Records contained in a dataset
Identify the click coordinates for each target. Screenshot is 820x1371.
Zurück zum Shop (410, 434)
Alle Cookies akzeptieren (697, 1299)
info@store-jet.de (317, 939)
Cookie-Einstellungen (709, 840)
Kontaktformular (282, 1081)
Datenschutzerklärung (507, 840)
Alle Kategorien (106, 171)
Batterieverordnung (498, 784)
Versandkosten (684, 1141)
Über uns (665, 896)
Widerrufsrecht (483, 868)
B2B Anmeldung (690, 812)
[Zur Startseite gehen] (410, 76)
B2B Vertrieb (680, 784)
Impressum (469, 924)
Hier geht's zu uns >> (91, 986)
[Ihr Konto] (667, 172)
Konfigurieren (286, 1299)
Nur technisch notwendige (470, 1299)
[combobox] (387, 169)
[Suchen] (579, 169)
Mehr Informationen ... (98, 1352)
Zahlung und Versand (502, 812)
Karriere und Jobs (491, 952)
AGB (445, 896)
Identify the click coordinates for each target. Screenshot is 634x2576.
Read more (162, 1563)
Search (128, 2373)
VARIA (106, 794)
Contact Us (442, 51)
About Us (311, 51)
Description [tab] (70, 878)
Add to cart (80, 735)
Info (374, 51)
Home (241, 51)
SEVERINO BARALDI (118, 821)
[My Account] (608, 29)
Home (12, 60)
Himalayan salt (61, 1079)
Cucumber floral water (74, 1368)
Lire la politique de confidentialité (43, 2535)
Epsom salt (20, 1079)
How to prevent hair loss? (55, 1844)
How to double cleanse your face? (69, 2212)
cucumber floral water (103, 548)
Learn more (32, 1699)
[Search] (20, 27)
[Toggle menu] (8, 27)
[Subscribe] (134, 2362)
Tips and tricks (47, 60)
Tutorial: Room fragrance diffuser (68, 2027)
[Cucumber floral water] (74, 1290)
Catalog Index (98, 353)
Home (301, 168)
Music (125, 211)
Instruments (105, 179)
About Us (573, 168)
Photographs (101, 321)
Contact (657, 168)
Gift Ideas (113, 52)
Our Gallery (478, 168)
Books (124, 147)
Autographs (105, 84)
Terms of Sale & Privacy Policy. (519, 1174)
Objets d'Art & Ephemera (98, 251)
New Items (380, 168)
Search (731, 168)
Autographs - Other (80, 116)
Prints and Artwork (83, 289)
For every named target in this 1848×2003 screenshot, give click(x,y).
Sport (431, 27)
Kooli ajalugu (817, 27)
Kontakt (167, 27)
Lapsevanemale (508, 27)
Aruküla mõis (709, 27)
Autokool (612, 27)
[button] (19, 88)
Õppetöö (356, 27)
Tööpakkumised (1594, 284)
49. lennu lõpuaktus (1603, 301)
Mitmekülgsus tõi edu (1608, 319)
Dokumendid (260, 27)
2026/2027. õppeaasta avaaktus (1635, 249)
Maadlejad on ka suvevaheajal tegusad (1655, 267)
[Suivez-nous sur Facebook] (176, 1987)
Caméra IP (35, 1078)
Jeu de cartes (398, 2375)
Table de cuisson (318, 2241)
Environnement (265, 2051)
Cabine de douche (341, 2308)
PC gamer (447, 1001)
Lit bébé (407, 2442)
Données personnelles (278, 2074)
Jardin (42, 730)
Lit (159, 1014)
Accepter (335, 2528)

▶ **WORK REQUEST**
Your output should be an exact copy of every line from the one containing "New Items (380, 168)" through the end of the records.

▶ **SOLUTION**
New Items (380, 168)
Search (731, 168)
Autographs - Other (80, 116)
Prints and Artwork (83, 289)
For every named target in this 1848×2003 screenshot, give click(x,y).
Sport (431, 27)
Kooli ajalugu (817, 27)
Kontakt (167, 27)
Lapsevanemale (508, 27)
Aruküla mõis (709, 27)
Autokool (612, 27)
[button] (19, 88)
Õppetöö (356, 27)
Tööpakkumised (1594, 284)
49. lennu lõpuaktus (1603, 301)
Mitmekülgsus tõi edu (1608, 319)
Dokumendid (260, 27)
2026/2027. õppeaasta avaaktus (1635, 249)
Maadlejad on ka suvevaheajal tegusad (1655, 267)
[Suivez-nous sur Facebook] (176, 1987)
Caméra IP (35, 1078)
Jeu de cartes (398, 2375)
Table de cuisson (318, 2241)
Environnement (265, 2051)
Cabine de douche (341, 2308)
PC gamer (447, 1001)
Lit bébé (407, 2442)
Données personnelles (278, 2074)
Jardin (42, 730)
Lit (159, 1014)
Accepter (335, 2528)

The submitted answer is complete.